* **Exercise details**
Without including any pictures, write out all the entries exactly.

Extracted records
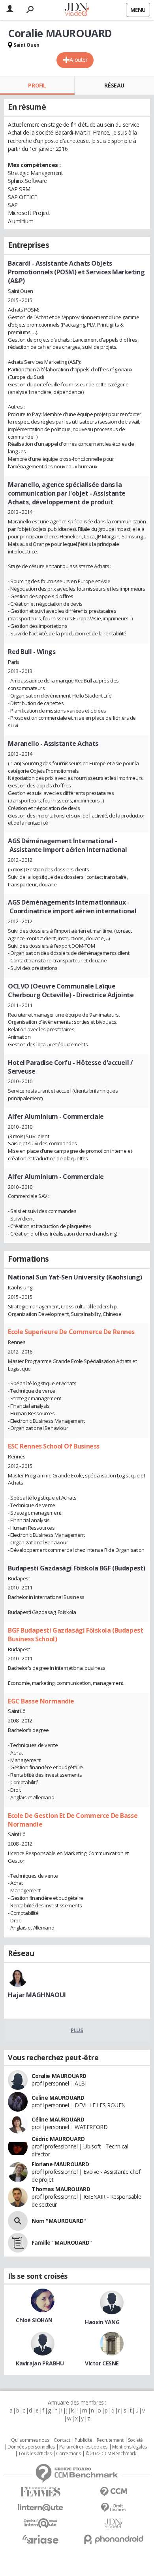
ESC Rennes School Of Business (54, 1446)
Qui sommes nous (30, 2440)
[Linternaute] (40, 2507)
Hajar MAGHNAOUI (37, 1994)
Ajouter (78, 59)
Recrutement (110, 2440)
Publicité (83, 2440)
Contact (62, 2440)
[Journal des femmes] (40, 2492)
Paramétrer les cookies (83, 2447)
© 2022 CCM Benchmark (110, 2453)
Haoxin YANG (102, 2322)
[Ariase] (40, 2539)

* **Expected answer**
ESC Rennes School Of Business (54, 1446)
Qui sommes nous (30, 2440)
[Linternaute] (40, 2507)
Hajar MAGHNAOUI (37, 1994)
Ajouter (78, 59)
Recrutement (110, 2440)
Publicité (83, 2440)
Contact (62, 2440)
[Journal des femmes] (40, 2492)
Paramétrer les cookies (83, 2447)
© 2022 CCM Benchmark (110, 2453)
Haoxin YANG (102, 2322)
[Ariase] (40, 2539)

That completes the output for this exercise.